*** RECORDS FOR THE TASK ***

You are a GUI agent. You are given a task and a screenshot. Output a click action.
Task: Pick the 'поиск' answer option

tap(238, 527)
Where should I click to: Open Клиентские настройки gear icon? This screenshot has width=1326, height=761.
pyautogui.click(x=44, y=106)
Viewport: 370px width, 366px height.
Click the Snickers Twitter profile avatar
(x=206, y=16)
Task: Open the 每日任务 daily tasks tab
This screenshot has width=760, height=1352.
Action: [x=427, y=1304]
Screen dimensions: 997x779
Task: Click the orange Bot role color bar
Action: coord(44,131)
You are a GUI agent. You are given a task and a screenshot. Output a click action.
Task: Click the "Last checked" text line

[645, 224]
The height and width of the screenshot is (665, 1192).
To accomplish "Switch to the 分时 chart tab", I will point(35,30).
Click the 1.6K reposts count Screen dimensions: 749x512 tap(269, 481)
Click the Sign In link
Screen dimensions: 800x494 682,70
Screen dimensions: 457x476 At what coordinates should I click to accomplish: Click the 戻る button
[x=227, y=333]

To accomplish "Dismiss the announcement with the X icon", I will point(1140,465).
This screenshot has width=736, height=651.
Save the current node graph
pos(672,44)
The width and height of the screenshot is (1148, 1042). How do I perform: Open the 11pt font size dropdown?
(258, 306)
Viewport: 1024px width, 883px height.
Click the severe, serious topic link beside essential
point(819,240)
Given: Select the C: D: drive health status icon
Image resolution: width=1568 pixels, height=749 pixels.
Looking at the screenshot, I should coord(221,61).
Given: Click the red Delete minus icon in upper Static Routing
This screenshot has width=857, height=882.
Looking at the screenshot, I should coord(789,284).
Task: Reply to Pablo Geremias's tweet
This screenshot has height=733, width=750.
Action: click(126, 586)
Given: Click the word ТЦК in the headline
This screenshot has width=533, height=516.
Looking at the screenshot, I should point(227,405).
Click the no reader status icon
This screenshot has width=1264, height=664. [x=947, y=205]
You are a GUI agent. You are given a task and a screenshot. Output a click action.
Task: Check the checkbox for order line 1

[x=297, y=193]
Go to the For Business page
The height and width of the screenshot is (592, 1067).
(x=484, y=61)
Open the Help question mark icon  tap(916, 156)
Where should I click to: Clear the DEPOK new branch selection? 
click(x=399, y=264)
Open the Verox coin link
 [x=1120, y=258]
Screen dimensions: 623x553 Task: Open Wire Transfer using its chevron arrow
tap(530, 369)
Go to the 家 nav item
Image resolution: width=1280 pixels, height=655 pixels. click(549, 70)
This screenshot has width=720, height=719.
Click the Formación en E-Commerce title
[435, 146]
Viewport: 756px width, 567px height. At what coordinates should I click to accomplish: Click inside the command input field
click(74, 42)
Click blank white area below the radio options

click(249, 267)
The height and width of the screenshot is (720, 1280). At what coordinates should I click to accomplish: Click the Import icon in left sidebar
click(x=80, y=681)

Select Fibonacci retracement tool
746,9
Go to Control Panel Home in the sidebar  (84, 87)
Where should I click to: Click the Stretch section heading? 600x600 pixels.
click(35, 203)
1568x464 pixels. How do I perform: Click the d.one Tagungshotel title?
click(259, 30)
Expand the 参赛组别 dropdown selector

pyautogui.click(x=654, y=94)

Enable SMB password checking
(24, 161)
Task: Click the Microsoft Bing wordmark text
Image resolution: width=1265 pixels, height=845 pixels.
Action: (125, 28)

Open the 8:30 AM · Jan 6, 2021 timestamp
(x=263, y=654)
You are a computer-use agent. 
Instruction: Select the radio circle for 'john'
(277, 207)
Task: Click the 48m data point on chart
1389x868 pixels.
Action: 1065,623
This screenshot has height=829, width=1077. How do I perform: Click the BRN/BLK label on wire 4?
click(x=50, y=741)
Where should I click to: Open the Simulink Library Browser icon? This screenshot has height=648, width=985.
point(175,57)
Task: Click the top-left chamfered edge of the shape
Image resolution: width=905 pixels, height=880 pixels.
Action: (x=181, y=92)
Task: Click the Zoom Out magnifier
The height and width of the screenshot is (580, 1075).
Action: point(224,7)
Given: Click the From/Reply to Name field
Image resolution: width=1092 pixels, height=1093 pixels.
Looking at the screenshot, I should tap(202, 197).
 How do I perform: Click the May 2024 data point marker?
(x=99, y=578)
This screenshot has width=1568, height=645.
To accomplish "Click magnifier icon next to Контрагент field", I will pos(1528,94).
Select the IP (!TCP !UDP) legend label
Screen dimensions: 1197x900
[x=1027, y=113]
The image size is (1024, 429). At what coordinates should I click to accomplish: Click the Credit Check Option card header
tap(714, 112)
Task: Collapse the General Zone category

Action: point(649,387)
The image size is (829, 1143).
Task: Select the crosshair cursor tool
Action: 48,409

***

▸ EXERCISE
Your answer should be exactly the lines of the data above, from the first through the line containing "Task: Open the 每日任务 daily tasks tab".

▸ ANSWER
You are a GUI agent. You are given a task and a screenshot. Output a click action.
Task: Pick the 'поиск' answer option

tap(238, 527)
Where should I click to: Open Клиентские настройки gear icon? This screenshot has width=1326, height=761.
pyautogui.click(x=44, y=106)
Viewport: 370px width, 366px height.
Click the Snickers Twitter profile avatar
(x=206, y=16)
Task: Open the 每日任务 daily tasks tab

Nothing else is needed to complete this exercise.